READING PASSAGE
* * *

Algorithmic Trading Strategies and Backtesting

On May 6, 2010, at 2:32 p.m. Eastern, the U.S. stock market began to fall apart. In the next 15 minutes the Dow Jones dropped almost 1,000 points — the largest intraday point swing in its history at the time. Accenture briefly traded at one cent. Apple briefly traded at $100,000. Then, just as violently, the market snapped back. By 3:08 p.m. most of the damage had reversed. Nearly a trillion dollars in value had evaporated and rematerialized in barely half an hour.

No human did this. Algorithms did. A single large sell order, executed by an automated program that fired without checking for available buyers, cascaded into a chain reaction of other algorithms — market makers pulling quotes, momentum bots piling onto the slide, high-frequency systems trading hot-potato with each other thousands of times a second. The "Flash Crash" became the textbook lesson that machine trading is now the market's nervous system, not a side feature.

* * *

EXTRACTED INFORMATION
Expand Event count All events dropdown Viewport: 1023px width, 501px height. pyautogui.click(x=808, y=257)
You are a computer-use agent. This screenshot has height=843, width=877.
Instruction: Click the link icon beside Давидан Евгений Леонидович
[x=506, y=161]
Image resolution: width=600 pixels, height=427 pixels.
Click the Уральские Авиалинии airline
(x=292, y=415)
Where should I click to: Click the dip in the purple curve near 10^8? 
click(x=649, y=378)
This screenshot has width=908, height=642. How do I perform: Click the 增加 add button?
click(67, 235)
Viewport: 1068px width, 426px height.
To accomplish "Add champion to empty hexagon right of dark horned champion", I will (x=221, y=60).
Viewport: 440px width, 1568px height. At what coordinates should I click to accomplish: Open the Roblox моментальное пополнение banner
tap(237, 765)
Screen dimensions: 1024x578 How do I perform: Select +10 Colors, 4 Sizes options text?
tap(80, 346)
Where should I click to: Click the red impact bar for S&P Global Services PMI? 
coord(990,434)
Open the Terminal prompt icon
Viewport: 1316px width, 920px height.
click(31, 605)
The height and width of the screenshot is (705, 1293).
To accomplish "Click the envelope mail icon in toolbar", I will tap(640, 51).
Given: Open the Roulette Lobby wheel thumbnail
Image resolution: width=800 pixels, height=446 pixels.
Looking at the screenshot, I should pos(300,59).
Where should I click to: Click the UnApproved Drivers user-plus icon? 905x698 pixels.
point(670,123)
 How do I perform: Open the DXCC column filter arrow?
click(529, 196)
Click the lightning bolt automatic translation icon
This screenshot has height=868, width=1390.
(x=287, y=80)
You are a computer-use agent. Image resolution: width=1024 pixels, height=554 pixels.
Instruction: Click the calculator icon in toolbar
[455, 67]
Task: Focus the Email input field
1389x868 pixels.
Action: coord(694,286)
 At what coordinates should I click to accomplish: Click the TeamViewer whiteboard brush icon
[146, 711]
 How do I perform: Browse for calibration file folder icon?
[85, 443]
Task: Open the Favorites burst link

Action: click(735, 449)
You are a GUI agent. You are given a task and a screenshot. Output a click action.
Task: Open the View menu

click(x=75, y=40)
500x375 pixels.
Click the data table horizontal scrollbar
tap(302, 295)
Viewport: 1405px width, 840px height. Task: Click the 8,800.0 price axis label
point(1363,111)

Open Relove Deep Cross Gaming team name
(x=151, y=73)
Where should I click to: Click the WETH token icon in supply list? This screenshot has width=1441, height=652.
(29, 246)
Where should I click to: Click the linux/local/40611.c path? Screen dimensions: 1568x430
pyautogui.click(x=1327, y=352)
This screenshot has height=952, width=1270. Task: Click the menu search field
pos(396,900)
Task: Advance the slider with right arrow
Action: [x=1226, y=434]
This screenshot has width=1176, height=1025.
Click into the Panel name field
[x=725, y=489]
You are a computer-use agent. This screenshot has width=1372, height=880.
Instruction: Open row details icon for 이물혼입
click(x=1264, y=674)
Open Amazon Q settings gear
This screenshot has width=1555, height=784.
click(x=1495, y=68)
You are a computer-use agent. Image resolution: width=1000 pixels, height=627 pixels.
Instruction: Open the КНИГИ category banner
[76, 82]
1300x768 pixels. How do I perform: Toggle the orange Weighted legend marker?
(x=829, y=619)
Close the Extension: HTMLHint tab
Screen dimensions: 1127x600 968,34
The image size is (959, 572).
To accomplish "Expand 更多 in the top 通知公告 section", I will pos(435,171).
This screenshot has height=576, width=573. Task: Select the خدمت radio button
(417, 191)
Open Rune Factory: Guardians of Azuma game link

* * *

REQUIRED TASK
Extend the article on algorithmic trading strategies and backtesting above, picking up directly after its final sentence about the Flash Crash.

RESULT OF THIS EXERCISE
Today, the overwhelming majority of volume on major equity and crypto venues is placed by software, not by a person clicking "buy." Understanding algorithmic trading is no longer optional for a serious trader — it's literacy. This lesson takes you from what an algorithm actually is, to how strategies are built and tested, to the specific ways backtests lie to the people who build them.

Strip away the mystique and algorithmic trading is just placing orders by rule instead of by gut. You write down conditions — "if the 50-period moving average crosses above the 200-period, buy" — and a program watches the market and acts the instant those conditions are met, with no hesitation, no fear, and no lunch break.

This is older than crypto. The NYSE's DOT system routed orders electronically back in the 1970s. What changed is scale and speed: modern systems react in microseconds and manage thousands of instruments at once. But the core idea is unchanged — a human decides the logic; a machine executes it.

The single most important distinction in the field is between two completely different jobs that algorithms do. Confusing them is how beginners optimize the wrong thing:

• Execution algorithms answer "how do I trade an order I've already decided on, without moving the price against myself?" If you need to buy 500 BTC, dumping it as one market order would spike the price. An execution algo slices it into small pieces over time. TWAP and VWAP (below) live here.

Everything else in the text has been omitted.